**WORK INSTRUCTIONS:** Lay out the data as a numbered list, starting at the line that contains "What do you see at coordinates (1076, 356)" and ending at the line that contains "Image resolution: width=1456 pixels, height=819 pixels. In". Include only those lines, and drop any blank ones.

**DATASET ENTRIES:**
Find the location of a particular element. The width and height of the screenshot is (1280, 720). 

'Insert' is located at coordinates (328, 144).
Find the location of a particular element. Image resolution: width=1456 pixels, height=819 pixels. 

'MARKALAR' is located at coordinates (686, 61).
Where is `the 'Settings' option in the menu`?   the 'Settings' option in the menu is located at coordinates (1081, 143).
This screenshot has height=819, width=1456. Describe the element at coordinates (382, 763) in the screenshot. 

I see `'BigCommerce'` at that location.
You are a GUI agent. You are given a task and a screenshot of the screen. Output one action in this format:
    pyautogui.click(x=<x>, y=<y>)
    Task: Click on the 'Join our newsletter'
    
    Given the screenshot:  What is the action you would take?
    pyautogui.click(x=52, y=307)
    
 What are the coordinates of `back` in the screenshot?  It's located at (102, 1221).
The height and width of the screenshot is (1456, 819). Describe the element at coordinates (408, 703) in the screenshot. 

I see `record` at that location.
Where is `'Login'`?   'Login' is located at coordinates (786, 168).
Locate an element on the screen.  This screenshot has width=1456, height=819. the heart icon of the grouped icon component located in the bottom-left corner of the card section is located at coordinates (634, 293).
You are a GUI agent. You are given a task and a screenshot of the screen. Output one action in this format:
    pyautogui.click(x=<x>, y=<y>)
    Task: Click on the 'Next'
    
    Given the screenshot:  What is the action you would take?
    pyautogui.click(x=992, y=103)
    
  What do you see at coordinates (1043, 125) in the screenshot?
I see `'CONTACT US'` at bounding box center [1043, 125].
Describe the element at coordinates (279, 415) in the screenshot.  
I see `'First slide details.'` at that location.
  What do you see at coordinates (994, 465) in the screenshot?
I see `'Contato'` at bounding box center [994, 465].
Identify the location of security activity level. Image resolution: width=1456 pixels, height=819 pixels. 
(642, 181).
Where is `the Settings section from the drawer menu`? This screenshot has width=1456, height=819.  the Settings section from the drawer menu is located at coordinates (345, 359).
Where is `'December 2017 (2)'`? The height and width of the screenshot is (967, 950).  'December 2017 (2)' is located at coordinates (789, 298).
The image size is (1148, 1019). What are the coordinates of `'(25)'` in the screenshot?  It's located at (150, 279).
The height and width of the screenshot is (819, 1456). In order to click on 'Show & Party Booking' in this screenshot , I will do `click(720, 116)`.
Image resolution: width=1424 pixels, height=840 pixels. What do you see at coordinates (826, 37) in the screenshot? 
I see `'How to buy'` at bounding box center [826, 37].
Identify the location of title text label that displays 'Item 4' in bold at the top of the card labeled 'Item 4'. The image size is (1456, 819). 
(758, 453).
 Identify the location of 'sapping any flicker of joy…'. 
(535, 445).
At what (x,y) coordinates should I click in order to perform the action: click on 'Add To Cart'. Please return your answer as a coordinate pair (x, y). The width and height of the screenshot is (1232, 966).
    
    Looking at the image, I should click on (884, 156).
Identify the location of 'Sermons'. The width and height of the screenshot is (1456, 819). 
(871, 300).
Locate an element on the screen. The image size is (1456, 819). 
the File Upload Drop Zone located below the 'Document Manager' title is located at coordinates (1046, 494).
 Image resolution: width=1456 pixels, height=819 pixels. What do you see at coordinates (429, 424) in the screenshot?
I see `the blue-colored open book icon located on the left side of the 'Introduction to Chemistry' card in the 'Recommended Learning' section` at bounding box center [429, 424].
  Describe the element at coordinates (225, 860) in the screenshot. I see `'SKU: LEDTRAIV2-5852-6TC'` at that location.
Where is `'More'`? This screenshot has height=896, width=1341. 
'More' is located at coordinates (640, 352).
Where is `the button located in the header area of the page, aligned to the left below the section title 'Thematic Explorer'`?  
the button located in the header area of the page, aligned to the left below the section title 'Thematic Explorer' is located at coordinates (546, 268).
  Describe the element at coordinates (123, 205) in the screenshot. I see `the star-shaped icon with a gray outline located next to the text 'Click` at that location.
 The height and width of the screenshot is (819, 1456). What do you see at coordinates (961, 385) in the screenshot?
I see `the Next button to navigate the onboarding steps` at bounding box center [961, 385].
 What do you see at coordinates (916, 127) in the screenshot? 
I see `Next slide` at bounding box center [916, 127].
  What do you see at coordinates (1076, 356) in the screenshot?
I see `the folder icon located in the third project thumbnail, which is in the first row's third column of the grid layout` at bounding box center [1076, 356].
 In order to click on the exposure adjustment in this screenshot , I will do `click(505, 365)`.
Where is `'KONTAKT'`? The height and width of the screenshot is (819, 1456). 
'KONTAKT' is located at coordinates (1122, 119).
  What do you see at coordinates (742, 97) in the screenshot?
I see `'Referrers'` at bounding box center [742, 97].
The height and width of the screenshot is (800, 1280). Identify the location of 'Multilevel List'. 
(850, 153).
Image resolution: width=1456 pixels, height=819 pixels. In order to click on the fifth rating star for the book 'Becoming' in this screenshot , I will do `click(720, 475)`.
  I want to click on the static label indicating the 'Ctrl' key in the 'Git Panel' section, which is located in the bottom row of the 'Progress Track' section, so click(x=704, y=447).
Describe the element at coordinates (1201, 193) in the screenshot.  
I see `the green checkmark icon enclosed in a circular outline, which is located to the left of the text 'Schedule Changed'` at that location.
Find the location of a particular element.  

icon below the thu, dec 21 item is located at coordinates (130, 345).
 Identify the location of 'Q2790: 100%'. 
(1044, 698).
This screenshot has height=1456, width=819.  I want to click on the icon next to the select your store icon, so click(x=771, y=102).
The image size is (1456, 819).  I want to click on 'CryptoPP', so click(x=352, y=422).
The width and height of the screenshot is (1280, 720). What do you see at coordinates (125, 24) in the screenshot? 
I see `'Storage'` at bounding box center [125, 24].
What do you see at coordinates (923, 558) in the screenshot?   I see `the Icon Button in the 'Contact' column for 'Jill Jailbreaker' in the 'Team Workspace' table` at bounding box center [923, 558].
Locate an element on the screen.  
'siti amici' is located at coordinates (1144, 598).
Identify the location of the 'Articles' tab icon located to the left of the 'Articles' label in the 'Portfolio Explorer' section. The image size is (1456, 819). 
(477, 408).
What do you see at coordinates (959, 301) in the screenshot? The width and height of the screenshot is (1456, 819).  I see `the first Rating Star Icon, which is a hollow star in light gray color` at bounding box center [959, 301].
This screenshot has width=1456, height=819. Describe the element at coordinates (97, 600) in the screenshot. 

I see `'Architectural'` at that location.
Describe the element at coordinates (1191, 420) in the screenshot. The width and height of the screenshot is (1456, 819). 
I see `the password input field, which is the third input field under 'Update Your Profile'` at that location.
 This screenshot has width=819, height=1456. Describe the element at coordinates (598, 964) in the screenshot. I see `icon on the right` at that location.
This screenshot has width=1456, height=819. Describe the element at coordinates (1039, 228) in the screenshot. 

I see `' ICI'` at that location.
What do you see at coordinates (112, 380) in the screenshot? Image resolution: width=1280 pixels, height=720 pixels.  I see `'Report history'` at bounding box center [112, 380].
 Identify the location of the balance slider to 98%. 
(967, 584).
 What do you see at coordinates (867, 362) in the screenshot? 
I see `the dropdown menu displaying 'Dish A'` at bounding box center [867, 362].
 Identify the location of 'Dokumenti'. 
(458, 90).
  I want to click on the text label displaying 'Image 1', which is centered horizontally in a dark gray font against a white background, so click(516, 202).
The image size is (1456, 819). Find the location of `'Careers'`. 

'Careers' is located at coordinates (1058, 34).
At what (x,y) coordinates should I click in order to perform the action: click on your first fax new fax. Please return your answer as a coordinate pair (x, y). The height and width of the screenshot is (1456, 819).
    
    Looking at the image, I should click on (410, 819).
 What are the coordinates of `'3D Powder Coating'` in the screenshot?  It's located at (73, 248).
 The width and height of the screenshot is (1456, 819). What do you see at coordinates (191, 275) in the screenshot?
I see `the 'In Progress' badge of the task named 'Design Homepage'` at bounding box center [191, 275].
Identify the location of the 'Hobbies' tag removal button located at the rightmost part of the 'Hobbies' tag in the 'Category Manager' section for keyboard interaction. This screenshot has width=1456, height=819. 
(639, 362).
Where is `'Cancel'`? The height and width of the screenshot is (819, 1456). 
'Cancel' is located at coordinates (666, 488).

**RESPONSE TO THE EXERCISE:**
1.   What do you see at coordinates (1076, 356) in the screenshot?
2. I see `the folder icon located in the third project thumbnail, which is in the first row's third column of the grid layout` at bounding box center [1076, 356].
3.  In order to click on the exposure adjustment in this screenshot , I will do `click(505, 365)`.
4. Where is `'KONTAKT'`? The height and width of the screenshot is (819, 1456). 
5. 'KONTAKT' is located at coordinates (1122, 119).
6.   What do you see at coordinates (742, 97) in the screenshot?
7. I see `'Referrers'` at bounding box center [742, 97].
8. The height and width of the screenshot is (800, 1280). Identify the location of 'Multilevel List'. 
9. (850, 153).
10. Image resolution: width=1456 pixels, height=819 pixels. In order to click on the fifth rating star for the book 'Becoming' in this screenshot , I will do `click(720, 475)`.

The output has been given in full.